> **Given data**:
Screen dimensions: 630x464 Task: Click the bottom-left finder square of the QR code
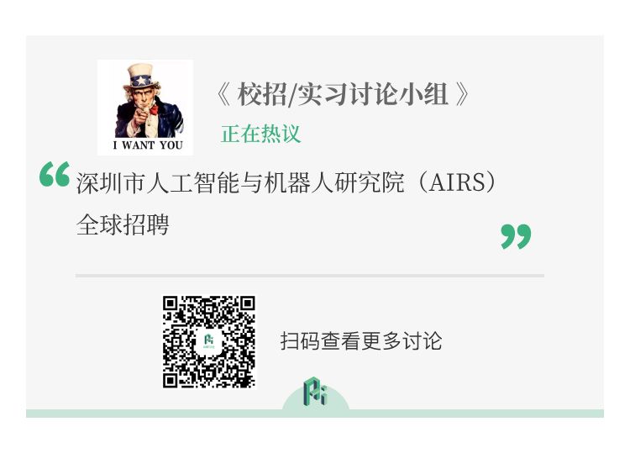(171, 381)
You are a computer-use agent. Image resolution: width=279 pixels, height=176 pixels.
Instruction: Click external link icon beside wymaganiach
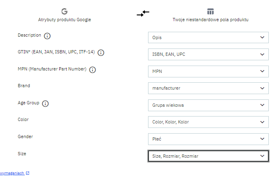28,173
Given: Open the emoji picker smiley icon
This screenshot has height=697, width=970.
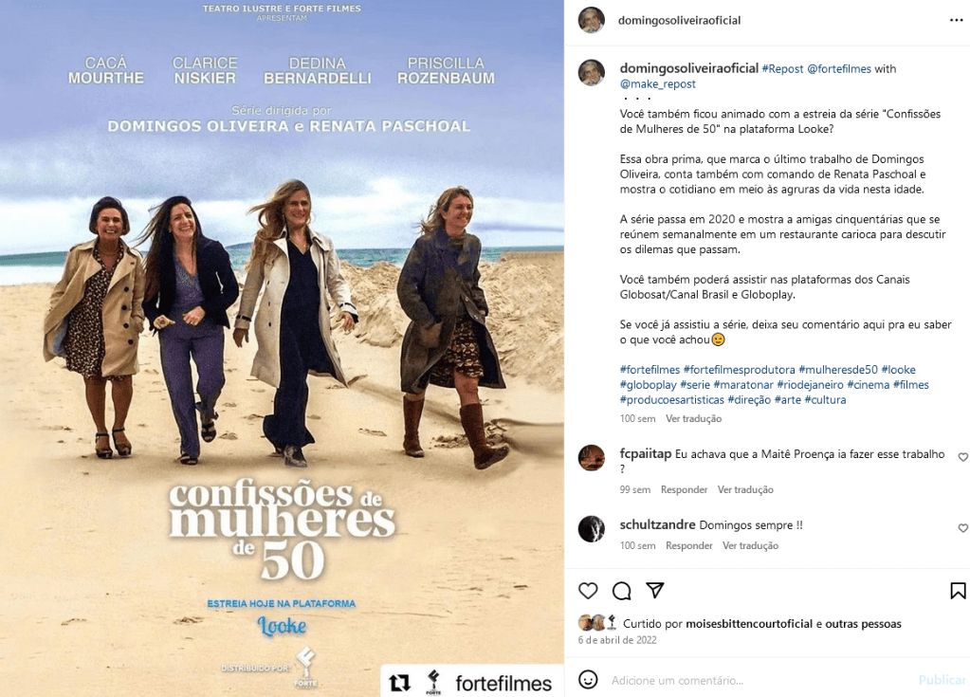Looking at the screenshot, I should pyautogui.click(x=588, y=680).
==
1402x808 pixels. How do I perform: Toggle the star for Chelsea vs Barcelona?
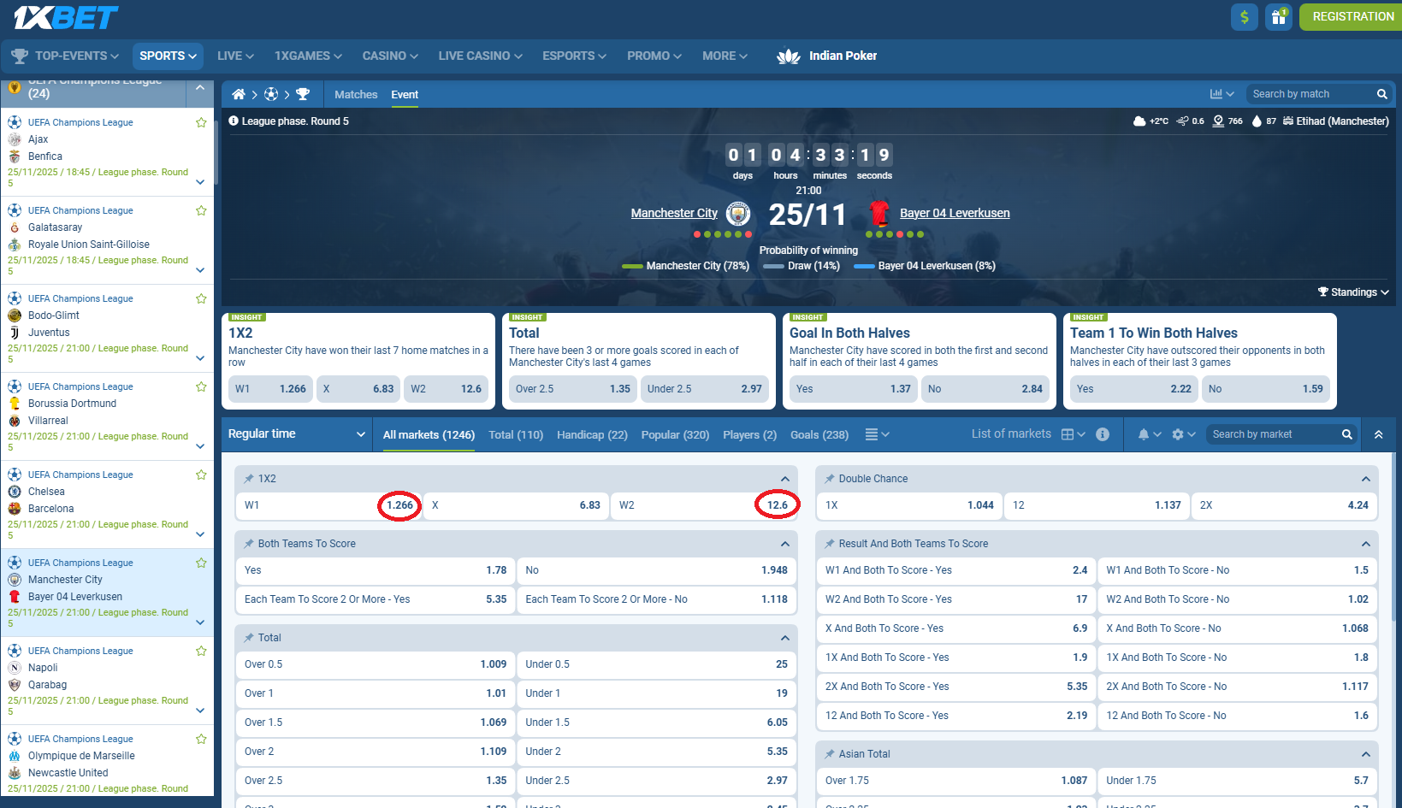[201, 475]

> **Request**:
Please report each line of the rows above that contains the word "width".

> **The result**:
You are a computer-use agent. Image resolution: width=279 pixels, height=176 pixels.
This screenshot has height=697, width=970.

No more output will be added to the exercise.